[Stored records]

-.-.-

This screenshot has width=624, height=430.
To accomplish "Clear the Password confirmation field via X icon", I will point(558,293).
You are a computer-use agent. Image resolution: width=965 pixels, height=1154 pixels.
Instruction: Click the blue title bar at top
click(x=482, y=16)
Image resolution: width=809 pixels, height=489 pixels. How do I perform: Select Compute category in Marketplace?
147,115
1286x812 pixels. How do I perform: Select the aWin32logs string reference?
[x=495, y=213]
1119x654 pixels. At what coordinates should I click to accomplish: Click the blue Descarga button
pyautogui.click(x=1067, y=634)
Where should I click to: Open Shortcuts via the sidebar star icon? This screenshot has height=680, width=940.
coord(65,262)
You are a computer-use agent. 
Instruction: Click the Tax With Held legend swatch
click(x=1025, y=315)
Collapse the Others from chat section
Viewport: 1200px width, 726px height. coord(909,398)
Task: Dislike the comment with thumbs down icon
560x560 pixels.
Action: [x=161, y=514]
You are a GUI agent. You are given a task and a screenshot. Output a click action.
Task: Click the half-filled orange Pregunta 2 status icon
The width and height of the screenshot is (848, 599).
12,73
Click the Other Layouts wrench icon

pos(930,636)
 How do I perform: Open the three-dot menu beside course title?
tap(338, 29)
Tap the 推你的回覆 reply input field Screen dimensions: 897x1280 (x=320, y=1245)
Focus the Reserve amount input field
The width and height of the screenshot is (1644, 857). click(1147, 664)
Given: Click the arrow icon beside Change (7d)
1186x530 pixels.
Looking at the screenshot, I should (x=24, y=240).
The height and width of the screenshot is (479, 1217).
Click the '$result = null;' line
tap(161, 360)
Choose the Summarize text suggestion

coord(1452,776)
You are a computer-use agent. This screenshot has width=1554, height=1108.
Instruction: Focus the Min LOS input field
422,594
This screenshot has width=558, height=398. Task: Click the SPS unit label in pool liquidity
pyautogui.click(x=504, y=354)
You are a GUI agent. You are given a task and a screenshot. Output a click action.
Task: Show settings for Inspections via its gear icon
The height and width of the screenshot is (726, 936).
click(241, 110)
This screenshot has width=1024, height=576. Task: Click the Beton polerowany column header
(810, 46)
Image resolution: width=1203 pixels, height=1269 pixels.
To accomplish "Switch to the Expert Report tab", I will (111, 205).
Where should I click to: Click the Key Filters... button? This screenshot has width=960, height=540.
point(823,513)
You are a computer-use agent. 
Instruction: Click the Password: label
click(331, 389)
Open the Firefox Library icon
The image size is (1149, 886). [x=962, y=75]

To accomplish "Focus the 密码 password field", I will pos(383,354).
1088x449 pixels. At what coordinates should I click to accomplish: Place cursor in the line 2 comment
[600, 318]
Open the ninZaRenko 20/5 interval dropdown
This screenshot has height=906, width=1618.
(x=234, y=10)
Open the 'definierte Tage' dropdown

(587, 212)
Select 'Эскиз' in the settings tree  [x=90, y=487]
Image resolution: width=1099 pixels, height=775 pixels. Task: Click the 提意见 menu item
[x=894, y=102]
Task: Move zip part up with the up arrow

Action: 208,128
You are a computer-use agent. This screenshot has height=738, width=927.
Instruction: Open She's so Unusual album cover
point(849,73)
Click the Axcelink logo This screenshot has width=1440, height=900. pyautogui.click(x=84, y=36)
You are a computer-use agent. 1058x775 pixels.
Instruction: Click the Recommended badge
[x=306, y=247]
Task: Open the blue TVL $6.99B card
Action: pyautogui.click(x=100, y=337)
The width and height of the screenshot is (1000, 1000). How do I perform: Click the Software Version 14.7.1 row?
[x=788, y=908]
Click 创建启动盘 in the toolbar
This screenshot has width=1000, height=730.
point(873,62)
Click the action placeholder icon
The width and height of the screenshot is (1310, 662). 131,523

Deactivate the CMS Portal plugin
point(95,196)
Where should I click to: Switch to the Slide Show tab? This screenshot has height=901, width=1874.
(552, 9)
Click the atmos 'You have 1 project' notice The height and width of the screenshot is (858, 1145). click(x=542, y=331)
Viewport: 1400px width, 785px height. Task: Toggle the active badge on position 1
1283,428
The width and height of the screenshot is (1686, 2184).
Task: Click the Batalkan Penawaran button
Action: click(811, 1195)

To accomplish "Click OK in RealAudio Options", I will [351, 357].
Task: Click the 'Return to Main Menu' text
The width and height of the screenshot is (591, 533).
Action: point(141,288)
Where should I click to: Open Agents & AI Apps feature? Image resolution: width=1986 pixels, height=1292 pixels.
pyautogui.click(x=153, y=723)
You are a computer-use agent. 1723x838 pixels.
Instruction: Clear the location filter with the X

-.-.-

**WORK TASK**
The answer should be all lines from the entries above that hold the word "settings".

**RESPONSE TO THE TASK**
Task: Show settings for Inspections via its gear icon
Select 'Эскиз' in the settings tree  [x=90, y=487]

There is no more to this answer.